__Directive__.
Please update the entries below by replacing "How do I perform:" with "How can I do this:" wherever it occurs, changing nothing else.
===== The data
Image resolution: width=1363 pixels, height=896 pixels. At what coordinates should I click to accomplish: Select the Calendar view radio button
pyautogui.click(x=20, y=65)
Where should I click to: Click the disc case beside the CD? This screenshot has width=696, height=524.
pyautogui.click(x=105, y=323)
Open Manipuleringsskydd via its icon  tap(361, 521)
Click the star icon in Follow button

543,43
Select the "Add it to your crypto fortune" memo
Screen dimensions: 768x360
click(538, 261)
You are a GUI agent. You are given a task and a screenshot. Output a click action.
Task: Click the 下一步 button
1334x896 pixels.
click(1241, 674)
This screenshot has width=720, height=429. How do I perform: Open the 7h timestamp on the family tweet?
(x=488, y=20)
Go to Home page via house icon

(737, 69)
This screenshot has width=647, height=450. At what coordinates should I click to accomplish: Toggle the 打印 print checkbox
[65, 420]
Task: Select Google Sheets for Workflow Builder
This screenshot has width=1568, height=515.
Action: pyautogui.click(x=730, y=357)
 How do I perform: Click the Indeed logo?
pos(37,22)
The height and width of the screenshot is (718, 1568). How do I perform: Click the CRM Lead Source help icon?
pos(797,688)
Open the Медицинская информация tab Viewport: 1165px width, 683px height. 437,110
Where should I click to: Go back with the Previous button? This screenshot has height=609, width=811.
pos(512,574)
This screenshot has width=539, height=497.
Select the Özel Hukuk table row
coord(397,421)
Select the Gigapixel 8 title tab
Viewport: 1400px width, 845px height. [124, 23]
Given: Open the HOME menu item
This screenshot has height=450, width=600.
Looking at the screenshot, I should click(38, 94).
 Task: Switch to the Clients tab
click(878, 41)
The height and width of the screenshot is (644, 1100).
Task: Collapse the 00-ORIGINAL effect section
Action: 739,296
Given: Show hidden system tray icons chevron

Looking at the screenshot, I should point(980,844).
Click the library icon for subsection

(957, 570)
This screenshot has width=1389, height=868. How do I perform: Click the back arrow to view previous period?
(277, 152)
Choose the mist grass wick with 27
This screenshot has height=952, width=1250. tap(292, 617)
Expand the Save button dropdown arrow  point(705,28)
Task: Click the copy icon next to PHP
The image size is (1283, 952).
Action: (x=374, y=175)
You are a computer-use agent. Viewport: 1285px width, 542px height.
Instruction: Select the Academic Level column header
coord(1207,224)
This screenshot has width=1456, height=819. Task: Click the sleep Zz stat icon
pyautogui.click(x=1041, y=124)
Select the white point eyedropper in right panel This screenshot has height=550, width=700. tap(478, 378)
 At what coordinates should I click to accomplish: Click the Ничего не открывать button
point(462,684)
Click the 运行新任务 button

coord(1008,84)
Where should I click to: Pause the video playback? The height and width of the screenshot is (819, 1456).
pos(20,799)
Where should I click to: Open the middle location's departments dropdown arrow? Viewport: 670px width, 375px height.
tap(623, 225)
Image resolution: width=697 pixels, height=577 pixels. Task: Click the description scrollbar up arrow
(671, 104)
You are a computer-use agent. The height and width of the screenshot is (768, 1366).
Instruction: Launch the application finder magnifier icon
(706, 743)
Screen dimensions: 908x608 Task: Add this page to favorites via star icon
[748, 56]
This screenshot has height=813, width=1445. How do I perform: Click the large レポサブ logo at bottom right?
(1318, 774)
==========
__Answer to the problem__.
Image resolution: width=1363 pixels, height=896 pixels. At what coordinates should I click to accomplish: Select the Calendar view radio button
pyautogui.click(x=20, y=65)
Where should I click to: Click the disc case beside the CD? This screenshot has width=696, height=524.
pyautogui.click(x=105, y=323)
Open Manipuleringsskydd via its icon  tap(361, 521)
Click the star icon in Follow button

543,43
Select the "Add it to your crypto fortune" memo
Screen dimensions: 768x360
click(538, 261)
You are a GUI agent. You are given a task and a screenshot. Output a click action.
Task: Click the 下一步 button
1334x896 pixels.
click(1241, 674)
This screenshot has width=720, height=429. How can I do this: Open the 7h timestamp on the family tweet?
(x=488, y=20)
Go to Home page via house icon

(737, 69)
This screenshot has width=647, height=450. At what coordinates should I click to accomplish: Toggle the 打印 print checkbox
[65, 420]
Task: Select Google Sheets for Workflow Builder
This screenshot has width=1568, height=515.
Action: pyautogui.click(x=730, y=357)
 How can I do this: Click the Indeed logo?
pos(37,22)
The height and width of the screenshot is (718, 1568). How can I do this: Click the CRM Lead Source help icon?
pos(797,688)
Open the Медицинская информация tab Viewport: 1165px width, 683px height. 437,110
Where should I click to: Go back with the Previous button? This screenshot has height=609, width=811.
pos(512,574)
This screenshot has width=539, height=497.
Select the Özel Hukuk table row
coord(397,421)
Select the Gigapixel 8 title tab
Viewport: 1400px width, 845px height. [124, 23]
Given: Open the HOME menu item
This screenshot has height=450, width=600.
Looking at the screenshot, I should click(38, 94).
 Task: Switch to the Clients tab
click(878, 41)
The height and width of the screenshot is (644, 1100).
Task: Collapse the 00-ORIGINAL effect section
Action: 739,296
Given: Show hidden system tray icons chevron

Looking at the screenshot, I should point(980,844).
Click the library icon for subsection

(957, 570)
This screenshot has width=1389, height=868. How can I do this: Click the back arrow to view previous period?
(277, 152)
Choose the mist grass wick with 27
This screenshot has height=952, width=1250. tap(292, 617)
Expand the Save button dropdown arrow  point(705,28)
Task: Click the copy icon next to PHP
The image size is (1283, 952).
Action: (x=374, y=175)
You are a computer-use agent. Viewport: 1285px width, 542px height.
Instruction: Select the Academic Level column header
coord(1207,224)
This screenshot has width=1456, height=819. Task: Click the sleep Zz stat icon
pyautogui.click(x=1041, y=124)
Select the white point eyedropper in right panel This screenshot has height=550, width=700. tap(478, 378)
 At what coordinates should I click to accomplish: Click the Ничего не открывать button
point(462,684)
Click the 运行新任务 button

coord(1008,84)
Where should I click to: Pause the video playback? The height and width of the screenshot is (819, 1456).
pos(20,799)
Where should I click to: Open the middle location's departments dropdown arrow? Viewport: 670px width, 375px height.
tap(623, 225)
Image resolution: width=697 pixels, height=577 pixels. Task: Click the description scrollbar up arrow
(671, 104)
You are a computer-use agent. The height and width of the screenshot is (768, 1366).
Instruction: Launch the application finder magnifier icon
(706, 743)
Screen dimensions: 908x608 Task: Add this page to favorites via star icon
[748, 56]
This screenshot has height=813, width=1445. How can I do this: Click the large レポサブ logo at bottom right?
(1318, 774)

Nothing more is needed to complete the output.